• PROBLEM TO SOLVE
Reproduce exactly the run of lines that begins with the one containing "Open the RAM editor chip icon" and ends with the last line of the records, omitting pictures.

────────────────────

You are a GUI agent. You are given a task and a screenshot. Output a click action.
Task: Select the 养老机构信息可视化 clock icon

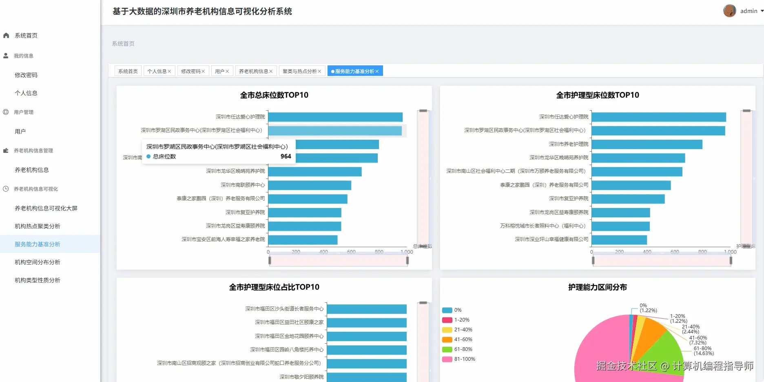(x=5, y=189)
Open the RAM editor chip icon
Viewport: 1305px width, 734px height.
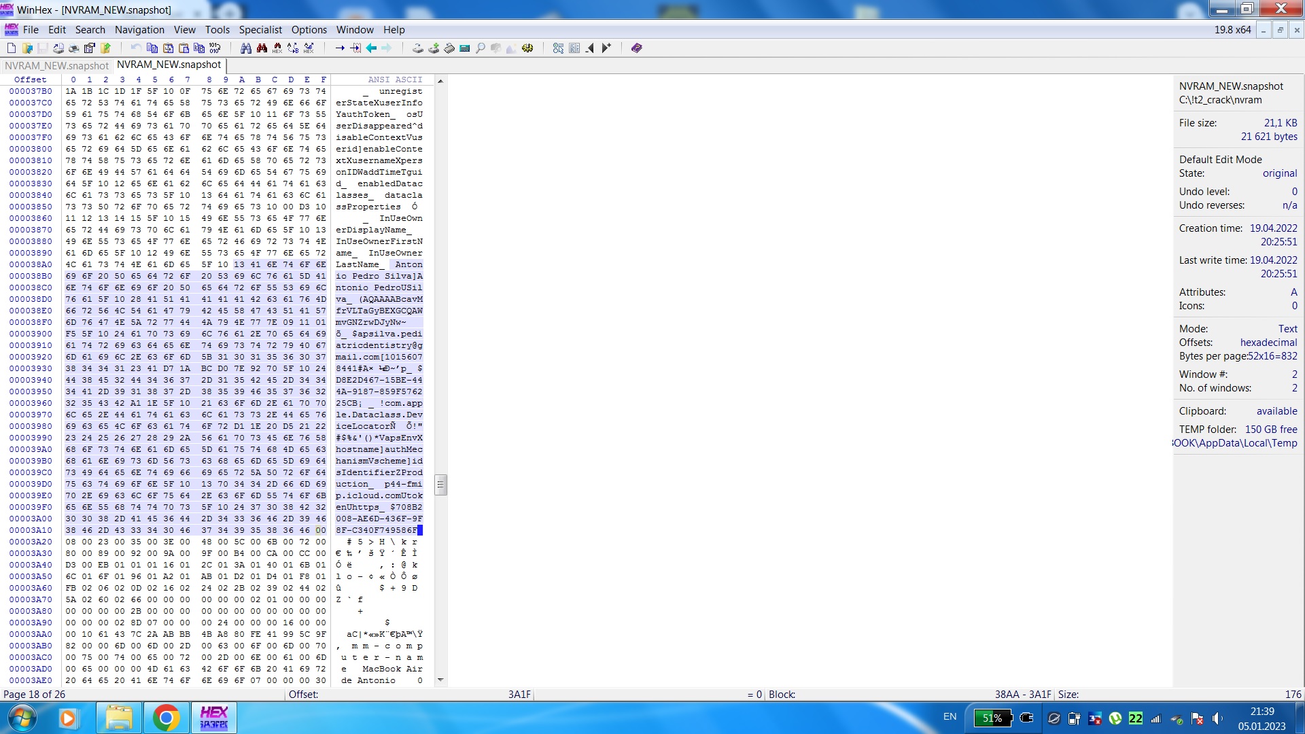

────────────────────

• ANSWER SECTION
Open the RAM editor chip icon
Viewport: 1305px width, 734px height.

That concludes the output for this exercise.